I get the chance to talk to a lot of DBAs in my line of work, and that sometimes gets me thinking about the things that DBAs spend time on and what they feel are the most important aspects of their job. Too often, DBAs conflate frequency with importance. In other words, just because you do something a lot does not make it the most important thing that you do!
Too little emphasis overall is placed on the integrity and recoverability of the data—and too much is placed on performance. Yes, performance is probably the most visible aspect of database systems, at least from the perspective of the end user. But the underlying assumption of the end user is always that they want to access accurate and, usually, up-to-date data. But what good does it do to quickly access the wrong data? Anybody can provide rapid access to the wrong data!

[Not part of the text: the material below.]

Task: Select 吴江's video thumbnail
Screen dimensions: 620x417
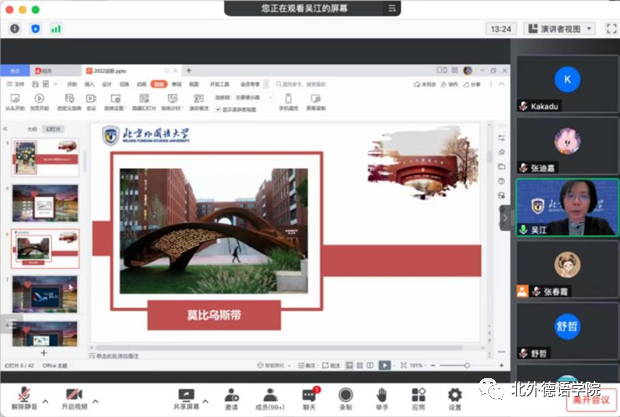Action: point(566,207)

The real trick is to provide rapid access to the correct data. By this I mean you better get the integrity of the data correct before you even start to worry about performance. Anybody can give a wrong answer quickly, but most of us would rather wait a little bit if it means getting the right answer, wouldn’t we? Database design, proper data types, referential integrity and other constraints, and so on need more emphasis in DBA training and in actual database implementations.

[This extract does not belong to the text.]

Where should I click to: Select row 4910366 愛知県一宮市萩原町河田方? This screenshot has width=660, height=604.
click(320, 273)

Taking this a step further, how sure are you (you, meaning the DBA) that every database under your care is recoverable to a useful point in time should an error or failure occur? Is there a database backup job running in a timely manner for each and every database structure so that recoverability can be achieved within the agreed service level? What’s that? You don’t have service levels for time to recovery for each database, table space, and/or table? You should. These are commonly known as RTOs—or Recovery Time Objectives—and they are every bit as important as your performance-based service-level agreements (SLAs).

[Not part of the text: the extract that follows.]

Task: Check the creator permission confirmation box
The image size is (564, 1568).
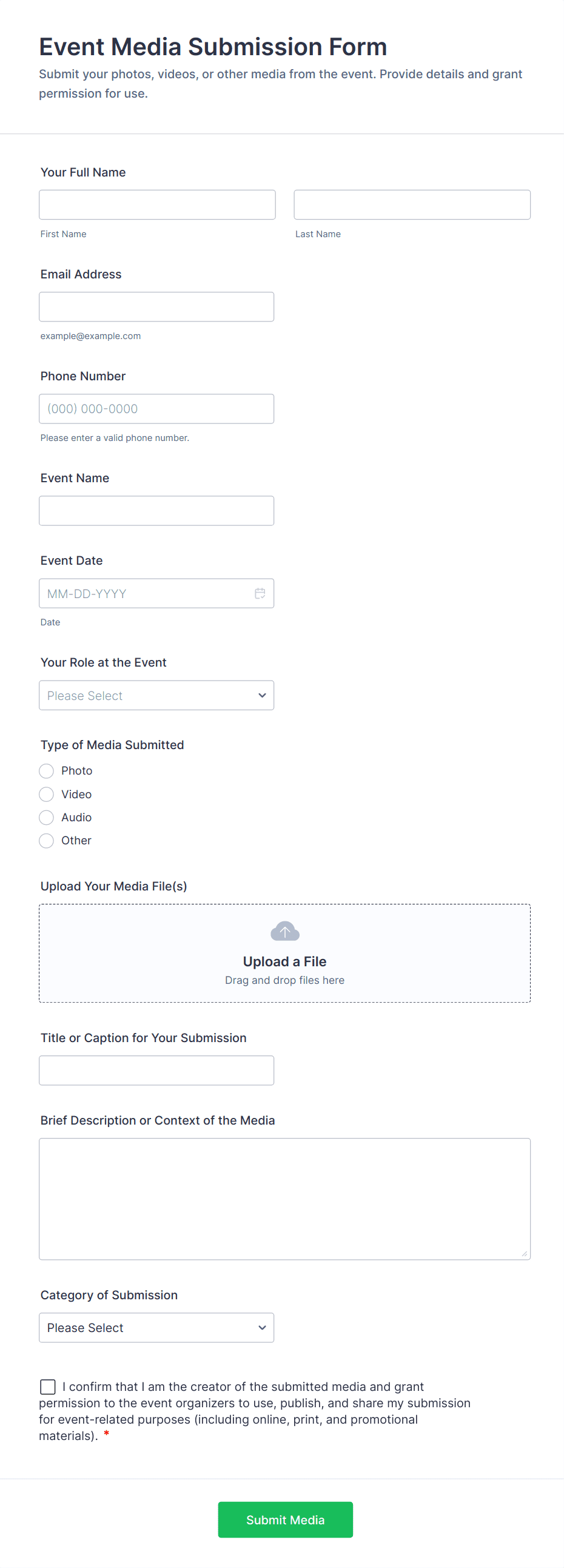Action: [x=48, y=1387]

RTOs need to be negotiated with the business users and should be expressed in terms of the time to recovery should an error or problem occur. And no, the proper answer is not that every table should be recovered immediately. To ensure that a reasoned approach to RTOs is established be sure to include a cost metric to be incurred by the business unit to achieve the RTO. Lower cost equals longer time to recover; higher cost equals shorter time to recover.
Finally, when was the last time you tested the recoverability of your database(s) using the backups you’ve made? Or, do you just assume that they are all there and working as planned and will be available as soon as you need to recover? Failing to conduct a periodic, planned test of all your backup and recovery plans and implementation is a surefire way to lose data when you need to recover during a hectic timeframe (after all, aren’t all recovery situations hectic?).
So, DBAs, take a moment away from focusing solely on performance and spend some time on the integrity and recoverability of your databases. You’ll be glad you did.